Your reply should hold the line containing "Task: Switch to the 大讲堂直播 tab" and every later line of the records, reproduced exactly, and no other lines.

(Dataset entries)
-------

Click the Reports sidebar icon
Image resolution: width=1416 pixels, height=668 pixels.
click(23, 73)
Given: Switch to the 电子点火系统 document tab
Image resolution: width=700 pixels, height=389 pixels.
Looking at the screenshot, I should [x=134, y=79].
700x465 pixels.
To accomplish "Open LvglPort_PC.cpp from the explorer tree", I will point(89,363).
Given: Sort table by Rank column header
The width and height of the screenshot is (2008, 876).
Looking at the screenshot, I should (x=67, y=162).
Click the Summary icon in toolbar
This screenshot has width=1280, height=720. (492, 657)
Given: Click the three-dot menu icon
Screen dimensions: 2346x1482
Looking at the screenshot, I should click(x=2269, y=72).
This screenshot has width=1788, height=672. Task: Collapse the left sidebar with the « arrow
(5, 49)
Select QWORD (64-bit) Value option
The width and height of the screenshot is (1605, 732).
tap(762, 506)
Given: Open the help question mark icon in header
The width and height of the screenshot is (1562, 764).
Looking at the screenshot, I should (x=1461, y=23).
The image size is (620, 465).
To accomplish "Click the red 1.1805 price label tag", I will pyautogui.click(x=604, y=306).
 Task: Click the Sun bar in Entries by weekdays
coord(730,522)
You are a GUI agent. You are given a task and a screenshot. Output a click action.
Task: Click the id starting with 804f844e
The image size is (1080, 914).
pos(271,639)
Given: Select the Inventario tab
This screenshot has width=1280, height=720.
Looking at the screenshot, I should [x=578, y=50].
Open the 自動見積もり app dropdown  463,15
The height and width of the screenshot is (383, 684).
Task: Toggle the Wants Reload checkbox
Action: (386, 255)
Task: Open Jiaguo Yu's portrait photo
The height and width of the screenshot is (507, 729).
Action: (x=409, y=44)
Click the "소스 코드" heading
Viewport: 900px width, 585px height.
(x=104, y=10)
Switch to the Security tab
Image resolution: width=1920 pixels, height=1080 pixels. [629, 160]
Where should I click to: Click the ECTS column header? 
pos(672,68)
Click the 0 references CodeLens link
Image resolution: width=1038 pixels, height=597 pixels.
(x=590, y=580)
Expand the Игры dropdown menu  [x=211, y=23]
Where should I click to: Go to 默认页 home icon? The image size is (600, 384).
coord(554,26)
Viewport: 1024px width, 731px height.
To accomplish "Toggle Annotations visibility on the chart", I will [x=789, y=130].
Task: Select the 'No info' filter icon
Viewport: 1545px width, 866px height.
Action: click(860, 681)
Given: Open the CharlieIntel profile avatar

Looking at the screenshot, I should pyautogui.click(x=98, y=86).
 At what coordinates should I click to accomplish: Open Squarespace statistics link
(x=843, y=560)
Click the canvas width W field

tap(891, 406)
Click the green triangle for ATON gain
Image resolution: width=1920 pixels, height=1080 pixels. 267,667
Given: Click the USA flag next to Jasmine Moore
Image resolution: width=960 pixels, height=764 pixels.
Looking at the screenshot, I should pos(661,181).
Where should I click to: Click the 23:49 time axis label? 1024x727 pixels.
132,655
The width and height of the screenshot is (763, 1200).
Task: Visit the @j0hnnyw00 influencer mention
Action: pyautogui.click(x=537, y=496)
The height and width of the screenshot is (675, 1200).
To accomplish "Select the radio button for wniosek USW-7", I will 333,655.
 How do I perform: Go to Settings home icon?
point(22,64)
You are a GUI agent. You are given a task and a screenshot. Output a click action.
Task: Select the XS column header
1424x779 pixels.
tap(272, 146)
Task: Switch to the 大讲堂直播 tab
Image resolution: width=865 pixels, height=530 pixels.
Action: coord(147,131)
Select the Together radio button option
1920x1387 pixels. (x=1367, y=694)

-------

EXERCISE RESULT:
Task: Switch to the 大讲堂直播 tab
Image resolution: width=865 pixels, height=530 pixels.
Action: coord(147,131)
Select the Together radio button option
1920x1387 pixels. (x=1367, y=694)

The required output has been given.